** Do this **
Rewrite the entries from the line that has "Sitemap (283, 2390)" through the line that has "Home (158, 283)". Copy every line, instruction lines included, and increase each x and y value in the answer coordinates by 12, leaving all other numbers unchanged.

** Data rows **
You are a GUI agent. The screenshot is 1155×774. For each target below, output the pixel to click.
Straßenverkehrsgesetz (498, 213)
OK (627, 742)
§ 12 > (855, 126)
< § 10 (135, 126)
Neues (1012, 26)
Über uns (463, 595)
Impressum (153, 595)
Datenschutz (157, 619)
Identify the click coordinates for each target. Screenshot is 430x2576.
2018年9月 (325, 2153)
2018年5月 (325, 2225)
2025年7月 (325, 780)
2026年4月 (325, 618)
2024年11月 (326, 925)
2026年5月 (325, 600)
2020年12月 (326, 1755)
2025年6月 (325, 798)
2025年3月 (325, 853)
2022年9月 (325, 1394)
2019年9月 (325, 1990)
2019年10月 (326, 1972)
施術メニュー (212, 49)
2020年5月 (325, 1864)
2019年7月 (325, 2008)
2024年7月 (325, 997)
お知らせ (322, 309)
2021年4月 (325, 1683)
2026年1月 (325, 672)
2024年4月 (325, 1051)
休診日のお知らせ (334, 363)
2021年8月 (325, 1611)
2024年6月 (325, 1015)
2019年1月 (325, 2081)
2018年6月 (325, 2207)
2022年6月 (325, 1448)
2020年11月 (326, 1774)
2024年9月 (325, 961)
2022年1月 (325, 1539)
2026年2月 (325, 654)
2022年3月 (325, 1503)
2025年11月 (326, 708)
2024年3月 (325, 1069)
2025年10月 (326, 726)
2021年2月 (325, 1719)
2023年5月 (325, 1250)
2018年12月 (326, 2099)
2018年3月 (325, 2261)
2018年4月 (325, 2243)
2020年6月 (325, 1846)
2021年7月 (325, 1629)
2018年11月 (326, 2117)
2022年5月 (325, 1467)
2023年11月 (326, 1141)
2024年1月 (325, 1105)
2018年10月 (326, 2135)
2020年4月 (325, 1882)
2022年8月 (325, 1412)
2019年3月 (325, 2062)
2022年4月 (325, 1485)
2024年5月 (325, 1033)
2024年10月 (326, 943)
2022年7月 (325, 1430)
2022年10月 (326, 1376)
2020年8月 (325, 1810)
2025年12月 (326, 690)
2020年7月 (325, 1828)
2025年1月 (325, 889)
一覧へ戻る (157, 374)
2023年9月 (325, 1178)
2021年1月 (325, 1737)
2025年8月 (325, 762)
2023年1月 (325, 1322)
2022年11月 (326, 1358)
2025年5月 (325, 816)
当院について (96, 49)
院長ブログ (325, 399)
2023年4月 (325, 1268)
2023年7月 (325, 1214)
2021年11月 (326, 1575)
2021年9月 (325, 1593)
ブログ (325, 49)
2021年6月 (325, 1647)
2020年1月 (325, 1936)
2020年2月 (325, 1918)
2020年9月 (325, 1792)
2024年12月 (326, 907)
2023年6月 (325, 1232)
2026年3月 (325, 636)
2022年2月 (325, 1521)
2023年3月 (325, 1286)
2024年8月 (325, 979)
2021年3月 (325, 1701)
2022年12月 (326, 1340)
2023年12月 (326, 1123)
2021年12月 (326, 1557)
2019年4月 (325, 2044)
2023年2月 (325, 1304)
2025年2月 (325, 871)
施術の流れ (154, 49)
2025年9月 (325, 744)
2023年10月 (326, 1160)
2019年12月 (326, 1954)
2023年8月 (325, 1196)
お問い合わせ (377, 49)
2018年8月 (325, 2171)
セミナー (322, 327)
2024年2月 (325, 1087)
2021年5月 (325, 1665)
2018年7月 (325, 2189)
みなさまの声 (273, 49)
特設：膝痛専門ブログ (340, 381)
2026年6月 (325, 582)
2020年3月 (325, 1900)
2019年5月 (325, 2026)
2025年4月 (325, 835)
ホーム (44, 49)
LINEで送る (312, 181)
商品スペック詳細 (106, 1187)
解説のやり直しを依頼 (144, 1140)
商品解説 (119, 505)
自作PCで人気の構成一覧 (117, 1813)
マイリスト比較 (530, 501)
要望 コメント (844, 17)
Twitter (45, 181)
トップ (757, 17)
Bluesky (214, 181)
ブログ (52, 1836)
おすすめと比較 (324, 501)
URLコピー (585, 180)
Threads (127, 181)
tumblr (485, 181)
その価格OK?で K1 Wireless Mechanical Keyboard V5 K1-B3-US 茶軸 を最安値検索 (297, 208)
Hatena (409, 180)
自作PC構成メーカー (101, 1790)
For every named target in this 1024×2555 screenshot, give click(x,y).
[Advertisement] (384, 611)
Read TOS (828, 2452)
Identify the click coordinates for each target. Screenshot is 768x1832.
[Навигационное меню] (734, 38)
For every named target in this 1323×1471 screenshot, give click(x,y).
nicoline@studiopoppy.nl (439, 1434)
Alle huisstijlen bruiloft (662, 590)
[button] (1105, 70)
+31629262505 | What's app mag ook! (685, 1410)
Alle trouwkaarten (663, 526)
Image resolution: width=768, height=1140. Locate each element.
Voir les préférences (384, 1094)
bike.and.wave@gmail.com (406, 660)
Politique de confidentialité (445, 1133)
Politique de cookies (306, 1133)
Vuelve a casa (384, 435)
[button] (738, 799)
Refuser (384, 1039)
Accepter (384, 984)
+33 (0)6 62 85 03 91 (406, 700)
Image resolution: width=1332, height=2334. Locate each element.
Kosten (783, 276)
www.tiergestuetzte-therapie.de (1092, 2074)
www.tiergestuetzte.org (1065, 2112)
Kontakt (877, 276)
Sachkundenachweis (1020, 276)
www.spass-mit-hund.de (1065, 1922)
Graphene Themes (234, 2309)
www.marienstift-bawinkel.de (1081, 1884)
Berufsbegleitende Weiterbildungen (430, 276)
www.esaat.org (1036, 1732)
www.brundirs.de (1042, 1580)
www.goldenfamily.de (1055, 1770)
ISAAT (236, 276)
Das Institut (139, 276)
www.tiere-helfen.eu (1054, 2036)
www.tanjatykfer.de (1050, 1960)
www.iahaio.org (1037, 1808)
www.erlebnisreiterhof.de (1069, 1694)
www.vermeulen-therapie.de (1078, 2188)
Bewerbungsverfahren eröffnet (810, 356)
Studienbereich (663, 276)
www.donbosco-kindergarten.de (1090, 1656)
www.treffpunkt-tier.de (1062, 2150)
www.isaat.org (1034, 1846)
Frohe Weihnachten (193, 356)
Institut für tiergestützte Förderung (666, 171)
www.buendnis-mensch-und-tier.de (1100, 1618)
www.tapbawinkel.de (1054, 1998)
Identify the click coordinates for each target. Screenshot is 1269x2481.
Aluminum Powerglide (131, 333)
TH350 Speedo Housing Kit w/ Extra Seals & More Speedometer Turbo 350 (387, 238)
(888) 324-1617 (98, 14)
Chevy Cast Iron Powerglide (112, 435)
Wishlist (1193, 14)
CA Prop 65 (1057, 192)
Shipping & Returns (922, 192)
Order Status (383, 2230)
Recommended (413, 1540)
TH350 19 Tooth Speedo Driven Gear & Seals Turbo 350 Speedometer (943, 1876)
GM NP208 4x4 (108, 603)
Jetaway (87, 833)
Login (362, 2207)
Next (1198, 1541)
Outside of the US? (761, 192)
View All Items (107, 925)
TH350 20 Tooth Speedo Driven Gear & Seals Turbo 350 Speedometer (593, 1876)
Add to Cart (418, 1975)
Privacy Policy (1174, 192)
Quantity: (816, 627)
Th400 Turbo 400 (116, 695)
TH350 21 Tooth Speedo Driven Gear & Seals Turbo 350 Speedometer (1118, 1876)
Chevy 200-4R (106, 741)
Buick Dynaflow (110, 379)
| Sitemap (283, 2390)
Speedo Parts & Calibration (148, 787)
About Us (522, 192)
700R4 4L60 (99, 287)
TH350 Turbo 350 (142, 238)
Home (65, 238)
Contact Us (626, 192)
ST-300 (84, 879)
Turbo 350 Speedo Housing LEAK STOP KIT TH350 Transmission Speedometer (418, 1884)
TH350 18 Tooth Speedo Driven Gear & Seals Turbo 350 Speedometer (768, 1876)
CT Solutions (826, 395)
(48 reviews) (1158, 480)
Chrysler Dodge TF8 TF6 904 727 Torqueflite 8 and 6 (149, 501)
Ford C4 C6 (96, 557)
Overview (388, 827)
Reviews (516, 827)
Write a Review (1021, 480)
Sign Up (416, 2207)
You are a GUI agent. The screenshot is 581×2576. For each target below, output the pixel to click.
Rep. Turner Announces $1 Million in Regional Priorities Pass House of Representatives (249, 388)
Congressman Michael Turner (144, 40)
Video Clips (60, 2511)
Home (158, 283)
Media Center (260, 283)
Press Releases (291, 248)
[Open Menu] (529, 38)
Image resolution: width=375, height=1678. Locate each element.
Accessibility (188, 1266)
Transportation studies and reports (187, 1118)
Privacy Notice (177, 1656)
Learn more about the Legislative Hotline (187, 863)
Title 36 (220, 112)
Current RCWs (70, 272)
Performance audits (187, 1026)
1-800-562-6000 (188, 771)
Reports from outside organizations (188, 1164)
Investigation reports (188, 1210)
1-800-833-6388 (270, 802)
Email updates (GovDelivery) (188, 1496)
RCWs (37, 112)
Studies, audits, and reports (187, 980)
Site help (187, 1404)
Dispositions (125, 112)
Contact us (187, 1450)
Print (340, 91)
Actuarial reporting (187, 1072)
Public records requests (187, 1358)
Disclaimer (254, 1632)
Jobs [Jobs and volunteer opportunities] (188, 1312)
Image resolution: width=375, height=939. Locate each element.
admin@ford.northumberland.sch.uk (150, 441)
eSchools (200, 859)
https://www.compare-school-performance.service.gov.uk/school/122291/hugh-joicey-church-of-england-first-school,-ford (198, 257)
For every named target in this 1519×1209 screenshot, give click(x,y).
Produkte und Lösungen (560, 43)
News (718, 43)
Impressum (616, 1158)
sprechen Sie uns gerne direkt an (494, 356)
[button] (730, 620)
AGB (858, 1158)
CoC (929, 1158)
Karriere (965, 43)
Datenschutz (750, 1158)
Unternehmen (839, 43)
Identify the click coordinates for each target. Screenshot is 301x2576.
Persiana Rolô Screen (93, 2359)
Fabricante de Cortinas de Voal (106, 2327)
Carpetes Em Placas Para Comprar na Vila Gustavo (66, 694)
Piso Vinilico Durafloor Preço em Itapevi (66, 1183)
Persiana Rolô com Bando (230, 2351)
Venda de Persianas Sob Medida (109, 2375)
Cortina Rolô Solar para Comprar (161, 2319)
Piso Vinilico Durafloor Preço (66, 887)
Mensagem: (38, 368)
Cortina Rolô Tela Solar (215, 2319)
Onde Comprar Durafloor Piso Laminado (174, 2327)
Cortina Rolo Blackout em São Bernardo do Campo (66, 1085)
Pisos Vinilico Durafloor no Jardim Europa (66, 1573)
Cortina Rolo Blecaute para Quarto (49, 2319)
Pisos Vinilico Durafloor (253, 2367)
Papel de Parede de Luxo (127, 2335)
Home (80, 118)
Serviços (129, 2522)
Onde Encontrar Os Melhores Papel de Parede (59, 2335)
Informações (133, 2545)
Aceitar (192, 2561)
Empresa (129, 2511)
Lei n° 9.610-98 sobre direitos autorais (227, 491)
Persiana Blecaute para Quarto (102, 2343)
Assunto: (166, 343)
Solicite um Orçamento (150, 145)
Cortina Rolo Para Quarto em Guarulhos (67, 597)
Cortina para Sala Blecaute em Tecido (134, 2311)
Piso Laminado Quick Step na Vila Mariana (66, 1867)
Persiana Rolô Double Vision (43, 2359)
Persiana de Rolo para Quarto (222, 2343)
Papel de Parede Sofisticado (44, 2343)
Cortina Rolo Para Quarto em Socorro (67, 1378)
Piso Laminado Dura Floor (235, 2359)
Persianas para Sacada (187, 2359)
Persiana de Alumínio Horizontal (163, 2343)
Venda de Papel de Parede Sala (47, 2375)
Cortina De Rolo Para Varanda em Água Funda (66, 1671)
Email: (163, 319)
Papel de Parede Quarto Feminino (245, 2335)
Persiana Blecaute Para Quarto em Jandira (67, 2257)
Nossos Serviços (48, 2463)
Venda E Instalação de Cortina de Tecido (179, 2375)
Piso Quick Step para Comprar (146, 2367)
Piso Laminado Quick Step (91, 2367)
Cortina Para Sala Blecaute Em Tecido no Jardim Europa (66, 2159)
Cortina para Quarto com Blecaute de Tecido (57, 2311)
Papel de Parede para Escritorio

** Task result **
| Sitemap (295, 2402)
Speedo Parts & Calibration (160, 799)
About Us (534, 204)
700R4 4L60 (111, 299)
TH350 Turbo 350 (154, 250)
Home (77, 250)
Contact Us (638, 204)
ST-300 (96, 891)
Turbo 350 Speedo Housing LEAK STOP KIT TH350 Transmission Speedometer (430, 1896)
TH350 18 Tooth Speedo Driven Gear & Seals Turbo 350 Speedometer (780, 1888)
CT Solutions (838, 407)
(48 reviews) (1170, 492)
Chrysler Dodge TF8 TF6 904 727 Torqueflite 8 and 6 (161, 513)
Ford C4 C6 (108, 569)
Overview (400, 839)
Reviews (528, 839)
Write a Review (1033, 492)
Sign Up (428, 2219)
You are a GUI agent. The screenshot is 581×2576. For each target below, output the pixel to click.
Rep. Turner Announces $1 Million in Regional Priorities Pass House of Representatives (261, 400)
Congressman Michael Turner (156, 52)
Video Clips (72, 2523)
Home (170, 295)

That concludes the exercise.